◆ Data to use:
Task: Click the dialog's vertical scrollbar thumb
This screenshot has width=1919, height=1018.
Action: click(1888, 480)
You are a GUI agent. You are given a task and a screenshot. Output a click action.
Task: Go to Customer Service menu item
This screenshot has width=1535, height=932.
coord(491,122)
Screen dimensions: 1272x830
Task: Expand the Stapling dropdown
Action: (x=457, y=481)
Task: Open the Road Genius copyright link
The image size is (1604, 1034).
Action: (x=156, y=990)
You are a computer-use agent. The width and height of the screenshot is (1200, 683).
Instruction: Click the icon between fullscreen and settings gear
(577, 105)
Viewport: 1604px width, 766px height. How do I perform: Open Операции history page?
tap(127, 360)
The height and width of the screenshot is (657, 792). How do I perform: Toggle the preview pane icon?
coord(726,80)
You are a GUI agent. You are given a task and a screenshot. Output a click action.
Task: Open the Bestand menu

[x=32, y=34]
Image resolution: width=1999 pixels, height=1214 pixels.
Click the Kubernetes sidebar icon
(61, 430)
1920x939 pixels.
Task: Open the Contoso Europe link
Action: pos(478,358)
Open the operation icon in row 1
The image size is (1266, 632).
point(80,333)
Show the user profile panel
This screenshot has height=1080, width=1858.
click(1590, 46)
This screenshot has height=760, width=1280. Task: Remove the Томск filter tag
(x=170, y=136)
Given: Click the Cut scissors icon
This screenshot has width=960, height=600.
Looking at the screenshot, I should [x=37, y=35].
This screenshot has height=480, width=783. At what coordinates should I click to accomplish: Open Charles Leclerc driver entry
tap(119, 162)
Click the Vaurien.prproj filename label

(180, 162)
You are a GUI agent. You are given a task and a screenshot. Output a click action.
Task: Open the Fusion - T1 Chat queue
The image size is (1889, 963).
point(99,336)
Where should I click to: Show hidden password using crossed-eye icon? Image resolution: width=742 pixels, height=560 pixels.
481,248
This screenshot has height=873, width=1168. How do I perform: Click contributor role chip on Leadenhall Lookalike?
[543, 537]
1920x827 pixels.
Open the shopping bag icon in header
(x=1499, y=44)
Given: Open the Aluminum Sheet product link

◆ What to produce: Reproduce the entries above exactly, every line included.

◆ Reply to the task:
Task: Click the dialog's vertical scrollbar thumb
This screenshot has width=1919, height=1018.
Action: click(1888, 480)
You are a GUI agent. You are given a task and a screenshot. Output a click action.
Task: Go to Customer Service menu item
This screenshot has width=1535, height=932.
coord(491,122)
Screen dimensions: 1272x830
Task: Expand the Stapling dropdown
Action: (x=457, y=481)
Task: Open the Road Genius copyright link
The image size is (1604, 1034).
Action: (x=156, y=990)
You are a computer-use agent. The width and height of the screenshot is (1200, 683).
Instruction: Click the icon between fullscreen and settings gear
(577, 105)
Viewport: 1604px width, 766px height. How do I perform: Open Операции history page?
tap(127, 360)
The height and width of the screenshot is (657, 792). How do I perform: Toggle the preview pane icon?
coord(726,80)
You are a GUI agent. You are given a task and a screenshot. Output a click action.
Task: Open the Bestand menu

[x=32, y=34]
Image resolution: width=1999 pixels, height=1214 pixels.
Click the Kubernetes sidebar icon
(61, 430)
1920x939 pixels.
Task: Open the Contoso Europe link
Action: pos(478,358)
Open the operation icon in row 1
The image size is (1266, 632).
point(80,333)
Show the user profile panel
This screenshot has height=1080, width=1858.
click(1590, 46)
This screenshot has height=760, width=1280. Task: Remove the Томск filter tag
(x=170, y=136)
Given: Click the Cut scissors icon
This screenshot has width=960, height=600.
Looking at the screenshot, I should [x=37, y=35].
This screenshot has height=480, width=783. At what coordinates should I click to accomplish: Open Charles Leclerc driver entry
tap(119, 162)
Click the Vaurien.prproj filename label

(180, 162)
You are a GUI agent. You are given a task and a screenshot. Output a click action.
Task: Open the Fusion - T1 Chat queue
The image size is (1889, 963).
point(99,336)
Where should I click to: Show hidden password using crossed-eye icon? Image resolution: width=742 pixels, height=560 pixels.
481,248
This screenshot has height=873, width=1168. How do I perform: Click contributor role chip on Leadenhall Lookalike?
[543, 537]
1920x827 pixels.
Open the shopping bag icon in header
(x=1499, y=44)
Given: Open the Aluminum Sheet product link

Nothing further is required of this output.